• WHAT TO WORK ON: All of the data must be retyped exactly, with nothing left out.

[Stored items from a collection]
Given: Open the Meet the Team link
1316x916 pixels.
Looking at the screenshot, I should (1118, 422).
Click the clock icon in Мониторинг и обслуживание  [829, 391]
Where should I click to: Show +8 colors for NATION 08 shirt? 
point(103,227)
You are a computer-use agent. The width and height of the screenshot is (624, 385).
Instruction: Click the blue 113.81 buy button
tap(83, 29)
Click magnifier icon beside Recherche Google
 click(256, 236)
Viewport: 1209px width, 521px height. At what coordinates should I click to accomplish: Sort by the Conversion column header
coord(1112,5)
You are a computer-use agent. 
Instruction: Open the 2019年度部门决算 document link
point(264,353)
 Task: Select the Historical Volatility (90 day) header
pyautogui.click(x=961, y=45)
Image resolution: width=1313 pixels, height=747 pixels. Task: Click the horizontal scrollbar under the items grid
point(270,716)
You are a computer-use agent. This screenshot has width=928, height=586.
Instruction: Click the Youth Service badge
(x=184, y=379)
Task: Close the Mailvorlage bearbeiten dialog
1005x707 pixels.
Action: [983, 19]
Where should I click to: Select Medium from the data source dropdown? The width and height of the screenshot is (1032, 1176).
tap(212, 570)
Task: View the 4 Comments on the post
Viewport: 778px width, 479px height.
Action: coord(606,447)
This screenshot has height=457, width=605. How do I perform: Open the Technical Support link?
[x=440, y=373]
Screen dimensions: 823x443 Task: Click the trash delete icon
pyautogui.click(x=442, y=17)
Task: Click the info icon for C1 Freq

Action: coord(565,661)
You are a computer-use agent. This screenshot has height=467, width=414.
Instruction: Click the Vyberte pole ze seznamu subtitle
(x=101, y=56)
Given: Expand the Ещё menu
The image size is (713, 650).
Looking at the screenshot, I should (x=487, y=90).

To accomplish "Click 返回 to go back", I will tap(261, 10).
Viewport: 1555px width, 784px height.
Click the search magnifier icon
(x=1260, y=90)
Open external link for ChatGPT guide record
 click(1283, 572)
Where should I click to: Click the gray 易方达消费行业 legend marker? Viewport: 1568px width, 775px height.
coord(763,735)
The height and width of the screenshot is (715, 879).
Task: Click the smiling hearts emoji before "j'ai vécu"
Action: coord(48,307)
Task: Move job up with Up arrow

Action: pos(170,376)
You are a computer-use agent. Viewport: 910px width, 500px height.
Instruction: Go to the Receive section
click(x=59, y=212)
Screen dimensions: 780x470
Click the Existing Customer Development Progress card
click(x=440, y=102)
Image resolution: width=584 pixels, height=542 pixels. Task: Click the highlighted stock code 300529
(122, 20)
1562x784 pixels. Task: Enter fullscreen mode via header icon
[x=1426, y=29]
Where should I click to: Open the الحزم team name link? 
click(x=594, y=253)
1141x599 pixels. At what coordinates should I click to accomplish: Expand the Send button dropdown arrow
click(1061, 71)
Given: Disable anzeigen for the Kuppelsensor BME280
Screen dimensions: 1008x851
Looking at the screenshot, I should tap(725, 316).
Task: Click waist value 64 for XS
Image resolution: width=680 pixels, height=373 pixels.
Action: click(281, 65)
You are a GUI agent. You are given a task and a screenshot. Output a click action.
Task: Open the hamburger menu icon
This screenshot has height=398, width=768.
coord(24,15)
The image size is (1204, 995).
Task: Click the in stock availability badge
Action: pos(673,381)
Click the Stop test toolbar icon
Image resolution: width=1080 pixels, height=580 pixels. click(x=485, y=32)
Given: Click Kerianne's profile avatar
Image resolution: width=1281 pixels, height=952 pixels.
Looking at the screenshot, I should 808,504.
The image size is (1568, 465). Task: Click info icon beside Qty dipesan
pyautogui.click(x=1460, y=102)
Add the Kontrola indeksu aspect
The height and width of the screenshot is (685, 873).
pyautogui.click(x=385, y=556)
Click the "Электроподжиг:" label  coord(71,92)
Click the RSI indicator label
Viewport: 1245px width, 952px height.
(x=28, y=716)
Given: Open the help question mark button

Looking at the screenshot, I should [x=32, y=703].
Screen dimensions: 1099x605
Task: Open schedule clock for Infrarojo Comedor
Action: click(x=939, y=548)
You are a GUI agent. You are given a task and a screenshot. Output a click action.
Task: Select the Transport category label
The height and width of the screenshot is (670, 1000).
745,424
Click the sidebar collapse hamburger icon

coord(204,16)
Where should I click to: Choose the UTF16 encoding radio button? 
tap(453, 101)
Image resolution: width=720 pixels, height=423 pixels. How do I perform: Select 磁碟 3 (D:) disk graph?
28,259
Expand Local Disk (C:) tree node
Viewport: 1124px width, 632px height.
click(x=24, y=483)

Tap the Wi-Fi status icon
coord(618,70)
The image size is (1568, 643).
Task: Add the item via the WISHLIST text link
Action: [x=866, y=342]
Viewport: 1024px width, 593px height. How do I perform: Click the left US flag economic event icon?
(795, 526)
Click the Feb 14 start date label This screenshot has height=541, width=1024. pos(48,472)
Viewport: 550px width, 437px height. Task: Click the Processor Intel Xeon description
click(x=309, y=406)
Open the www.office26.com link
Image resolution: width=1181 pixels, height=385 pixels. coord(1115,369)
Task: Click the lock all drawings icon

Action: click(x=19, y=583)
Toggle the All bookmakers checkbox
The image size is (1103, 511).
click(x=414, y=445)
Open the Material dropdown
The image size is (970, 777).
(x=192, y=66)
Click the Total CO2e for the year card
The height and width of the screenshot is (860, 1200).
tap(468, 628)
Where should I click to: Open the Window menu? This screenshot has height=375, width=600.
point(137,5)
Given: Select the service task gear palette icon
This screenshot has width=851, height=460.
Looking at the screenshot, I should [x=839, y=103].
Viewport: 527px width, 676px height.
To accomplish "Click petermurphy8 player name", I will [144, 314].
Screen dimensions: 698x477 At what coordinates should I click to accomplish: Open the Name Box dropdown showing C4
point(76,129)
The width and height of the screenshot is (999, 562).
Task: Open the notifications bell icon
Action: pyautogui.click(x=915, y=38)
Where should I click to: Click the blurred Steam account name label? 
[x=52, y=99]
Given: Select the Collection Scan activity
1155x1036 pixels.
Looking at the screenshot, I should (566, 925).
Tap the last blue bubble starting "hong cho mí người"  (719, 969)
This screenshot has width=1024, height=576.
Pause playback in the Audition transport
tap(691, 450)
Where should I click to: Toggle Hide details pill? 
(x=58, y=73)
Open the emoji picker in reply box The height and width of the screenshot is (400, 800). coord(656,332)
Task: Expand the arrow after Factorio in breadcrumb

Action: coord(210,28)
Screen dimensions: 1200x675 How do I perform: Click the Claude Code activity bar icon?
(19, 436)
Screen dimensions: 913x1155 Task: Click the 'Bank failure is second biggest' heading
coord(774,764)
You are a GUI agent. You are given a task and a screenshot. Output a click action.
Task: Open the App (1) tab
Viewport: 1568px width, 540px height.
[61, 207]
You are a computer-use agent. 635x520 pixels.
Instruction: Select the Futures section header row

• SOLUTION TO THIS TASK:
Given: Open the Meet the Team link
1316x916 pixels.
Looking at the screenshot, I should (1118, 422).
Click the clock icon in Мониторинг и обслуживание  [829, 391]
Where should I click to: Show +8 colors for NATION 08 shirt? 
point(103,227)
You are a computer-use agent. The width and height of the screenshot is (624, 385).
Instruction: Click the blue 113.81 buy button
tap(83, 29)
Click magnifier icon beside Recherche Google
 click(256, 236)
Viewport: 1209px width, 521px height. At what coordinates should I click to accomplish: Sort by the Conversion column header
coord(1112,5)
You are a computer-use agent. 
Instruction: Open the 2019年度部门决算 document link
point(264,353)
 Task: Select the Historical Volatility (90 day) header
pyautogui.click(x=961, y=45)
Image resolution: width=1313 pixels, height=747 pixels. Task: Click the horizontal scrollbar under the items grid
point(270,716)
You are a computer-use agent. This screenshot has width=928, height=586.
Instruction: Click the Youth Service badge
(x=184, y=379)
Task: Close the Mailvorlage bearbeiten dialog
1005x707 pixels.
Action: [983, 19]
Where should I click to: Select Medium from the data source dropdown? The width and height of the screenshot is (1032, 1176).
tap(212, 570)
Task: View the 4 Comments on the post
Viewport: 778px width, 479px height.
Action: coord(606,447)
This screenshot has height=457, width=605. How do I perform: Open the Technical Support link?
[x=440, y=373]
Screen dimensions: 823x443 Task: Click the trash delete icon
pyautogui.click(x=442, y=17)
Task: Click the info icon for C1 Freq

Action: coord(565,661)
You are a computer-use agent. This screenshot has height=467, width=414.
Instruction: Click the Vyberte pole ze seznamu subtitle
(x=101, y=56)
Given: Expand the Ещё menu
The image size is (713, 650).
Looking at the screenshot, I should (x=487, y=90).

To accomplish "Click 返回 to go back", I will tap(261, 10).
Viewport: 1555px width, 784px height.
Click the search magnifier icon
(x=1260, y=90)
Open external link for ChatGPT guide record
 click(1283, 572)
Where should I click to: Click the gray 易方达消费行业 legend marker? Viewport: 1568px width, 775px height.
coord(763,735)
The height and width of the screenshot is (715, 879).
Task: Click the smiling hearts emoji before "j'ai vécu"
Action: coord(48,307)
Task: Move job up with Up arrow

Action: pos(170,376)
You are a computer-use agent. Viewport: 910px width, 500px height.
Instruction: Go to the Receive section
click(x=59, y=212)
Screen dimensions: 780x470
Click the Existing Customer Development Progress card
click(x=440, y=102)
Image resolution: width=584 pixels, height=542 pixels. Task: Click the highlighted stock code 300529
(122, 20)
1562x784 pixels. Task: Enter fullscreen mode via header icon
[x=1426, y=29]
Where should I click to: Open the الحزم team name link? 
click(x=594, y=253)
1141x599 pixels. At what coordinates should I click to accomplish: Expand the Send button dropdown arrow
click(1061, 71)
Given: Disable anzeigen for the Kuppelsensor BME280
Screen dimensions: 1008x851
Looking at the screenshot, I should tap(725, 316).
Task: Click waist value 64 for XS
Image resolution: width=680 pixels, height=373 pixels.
Action: click(281, 65)
You are a GUI agent. You are given a task and a screenshot. Output a click action.
Task: Open the hamburger menu icon
This screenshot has height=398, width=768.
coord(24,15)
The image size is (1204, 995).
Task: Click the in stock availability badge
Action: pos(673,381)
Click the Stop test toolbar icon
Image resolution: width=1080 pixels, height=580 pixels. click(x=485, y=32)
Given: Click Kerianne's profile avatar
Image resolution: width=1281 pixels, height=952 pixels.
Looking at the screenshot, I should 808,504.
The image size is (1568, 465). Task: Click info icon beside Qty dipesan
pyautogui.click(x=1460, y=102)
Add the Kontrola indeksu aspect
The height and width of the screenshot is (685, 873).
pyautogui.click(x=385, y=556)
Click the "Электроподжиг:" label  coord(71,92)
Click the RSI indicator label
Viewport: 1245px width, 952px height.
(x=28, y=716)
Given: Open the help question mark button

Looking at the screenshot, I should [x=32, y=703].
Screen dimensions: 1099x605
Task: Open schedule clock for Infrarojo Comedor
Action: click(x=939, y=548)
You are a GUI agent. You are given a task and a screenshot. Output a click action.
Task: Select the Transport category label
The height and width of the screenshot is (670, 1000).
745,424
Click the sidebar collapse hamburger icon

coord(204,16)
Where should I click to: Choose the UTF16 encoding radio button? 
tap(453, 101)
Image resolution: width=720 pixels, height=423 pixels. How do I perform: Select 磁碟 3 (D:) disk graph?
28,259
Expand Local Disk (C:) tree node
Viewport: 1124px width, 632px height.
click(x=24, y=483)

Tap the Wi-Fi status icon
coord(618,70)
The image size is (1568, 643).
Task: Add the item via the WISHLIST text link
Action: [x=866, y=342]
Viewport: 1024px width, 593px height. How do I perform: Click the left US flag economic event icon?
(795, 526)
Click the Feb 14 start date label This screenshot has height=541, width=1024. pos(48,472)
Viewport: 550px width, 437px height. Task: Click the Processor Intel Xeon description
click(x=309, y=406)
Open the www.office26.com link
Image resolution: width=1181 pixels, height=385 pixels. coord(1115,369)
Task: Click the lock all drawings icon

Action: click(x=19, y=583)
Toggle the All bookmakers checkbox
The image size is (1103, 511).
click(x=414, y=445)
Open the Material dropdown
The image size is (970, 777).
(x=192, y=66)
Click the Total CO2e for the year card
The height and width of the screenshot is (860, 1200).
tap(468, 628)
Where should I click to: Open the Window menu? This screenshot has height=375, width=600.
point(137,5)
Given: Select the service task gear palette icon
This screenshot has width=851, height=460.
Looking at the screenshot, I should [x=839, y=103].
Viewport: 527px width, 676px height.
To accomplish "Click petermurphy8 player name", I will [144, 314].
Screen dimensions: 698x477 At what coordinates should I click to accomplish: Open the Name Box dropdown showing C4
point(76,129)
The width and height of the screenshot is (999, 562).
Task: Open the notifications bell icon
Action: pyautogui.click(x=915, y=38)
Where should I click to: Click the blurred Steam account name label? 
[x=52, y=99]
Given: Select the Collection Scan activity
1155x1036 pixels.
Looking at the screenshot, I should (566, 925).
Tap the last blue bubble starting "hong cho mí người"  (719, 969)
This screenshot has width=1024, height=576.
Pause playback in the Audition transport
tap(691, 450)
Where should I click to: Toggle Hide details pill? 
(x=58, y=73)
Open the emoji picker in reply box The height and width of the screenshot is (400, 800). coord(656,332)
Task: Expand the arrow after Factorio in breadcrumb

Action: coord(210,28)
Screen dimensions: 1200x675 How do I perform: Click the Claude Code activity bar icon?
(19, 436)
Screen dimensions: 913x1155 Task: Click the 'Bank failure is second biggest' heading
coord(774,764)
You are a GUI agent. You are given a task and a screenshot. Output a click action.
Task: Open the App (1) tab
Viewport: 1568px width, 540px height.
[61, 207]
You are a computer-use agent. 635x520 pixels.
Instruction: Select the Futures section header row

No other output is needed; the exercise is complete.